§ Exercise requirements: Transcribe the data exactly.

§ Items listed in a dataset:
◆ ◆ ◆

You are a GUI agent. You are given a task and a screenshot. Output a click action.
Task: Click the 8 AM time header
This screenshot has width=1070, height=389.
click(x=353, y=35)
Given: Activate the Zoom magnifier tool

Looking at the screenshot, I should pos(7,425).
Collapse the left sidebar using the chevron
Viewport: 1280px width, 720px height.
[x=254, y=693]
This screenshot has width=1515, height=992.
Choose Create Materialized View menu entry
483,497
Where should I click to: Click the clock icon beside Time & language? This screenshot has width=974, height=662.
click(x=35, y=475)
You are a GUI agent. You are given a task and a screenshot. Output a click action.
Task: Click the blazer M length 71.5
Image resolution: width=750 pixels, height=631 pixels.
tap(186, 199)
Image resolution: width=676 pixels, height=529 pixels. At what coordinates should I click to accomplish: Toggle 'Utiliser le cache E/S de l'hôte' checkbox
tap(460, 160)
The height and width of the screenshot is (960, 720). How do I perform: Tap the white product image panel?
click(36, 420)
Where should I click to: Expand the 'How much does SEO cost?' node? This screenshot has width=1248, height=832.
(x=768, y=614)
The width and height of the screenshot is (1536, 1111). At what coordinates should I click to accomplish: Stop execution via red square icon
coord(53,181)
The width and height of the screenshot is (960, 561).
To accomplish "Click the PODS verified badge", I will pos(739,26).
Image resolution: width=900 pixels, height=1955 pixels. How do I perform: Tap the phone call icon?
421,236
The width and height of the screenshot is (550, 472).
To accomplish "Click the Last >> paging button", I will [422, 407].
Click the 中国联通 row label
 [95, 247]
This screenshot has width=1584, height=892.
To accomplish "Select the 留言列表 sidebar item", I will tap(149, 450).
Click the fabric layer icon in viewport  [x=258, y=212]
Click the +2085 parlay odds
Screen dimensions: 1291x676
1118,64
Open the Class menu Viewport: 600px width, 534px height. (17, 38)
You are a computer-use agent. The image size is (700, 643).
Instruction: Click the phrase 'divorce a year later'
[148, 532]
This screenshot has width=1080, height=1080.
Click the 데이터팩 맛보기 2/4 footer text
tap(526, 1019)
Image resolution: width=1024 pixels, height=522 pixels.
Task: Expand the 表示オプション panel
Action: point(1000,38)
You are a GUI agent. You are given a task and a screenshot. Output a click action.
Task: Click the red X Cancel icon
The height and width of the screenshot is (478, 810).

◆ ◆ ◆

§ Written reply:
You are a GUI agent. You are given a task and a screenshot. Output a click action.
Task: Click the 8 AM time header
This screenshot has width=1070, height=389.
click(x=353, y=35)
Given: Activate the Zoom magnifier tool

Looking at the screenshot, I should pos(7,425).
Collapse the left sidebar using the chevron
Viewport: 1280px width, 720px height.
[x=254, y=693]
This screenshot has width=1515, height=992.
Choose Create Materialized View menu entry
483,497
Where should I click to: Click the clock icon beside Time & language? This screenshot has width=974, height=662.
click(x=35, y=475)
You are a GUI agent. You are given a task and a screenshot. Output a click action.
Task: Click the blazer M length 71.5
Image resolution: width=750 pixels, height=631 pixels.
tap(186, 199)
Image resolution: width=676 pixels, height=529 pixels. At what coordinates should I click to accomplish: Toggle 'Utiliser le cache E/S de l'hôte' checkbox
tap(460, 160)
The height and width of the screenshot is (960, 720). How do I perform: Tap the white product image panel?
click(36, 420)
Where should I click to: Expand the 'How much does SEO cost?' node? This screenshot has width=1248, height=832.
(x=768, y=614)
The width and height of the screenshot is (1536, 1111). At what coordinates should I click to accomplish: Stop execution via red square icon
coord(53,181)
The width and height of the screenshot is (960, 561).
To accomplish "Click the PODS verified badge", I will pos(739,26).
Image resolution: width=900 pixels, height=1955 pixels. How do I perform: Tap the phone call icon?
421,236
The width and height of the screenshot is (550, 472).
To accomplish "Click the Last >> paging button", I will [422, 407].
Click the 中国联通 row label
 [95, 247]
This screenshot has width=1584, height=892.
To accomplish "Select the 留言列表 sidebar item", I will tap(149, 450).
Click the fabric layer icon in viewport  [x=258, y=212]
Click the +2085 parlay odds
Screen dimensions: 1291x676
1118,64
Open the Class menu Viewport: 600px width, 534px height. (17, 38)
You are a computer-use agent. The image size is (700, 643).
Instruction: Click the phrase 'divorce a year later'
[148, 532]
This screenshot has width=1080, height=1080.
Click the 데이터팩 맛보기 2/4 footer text
tap(526, 1019)
Image resolution: width=1024 pixels, height=522 pixels.
Task: Expand the 表示オプション panel
Action: point(1000,38)
You are a GUI agent. You are given a task and a screenshot. Output a click action.
Task: Click the red X Cancel icon
The height and width of the screenshot is (478, 810).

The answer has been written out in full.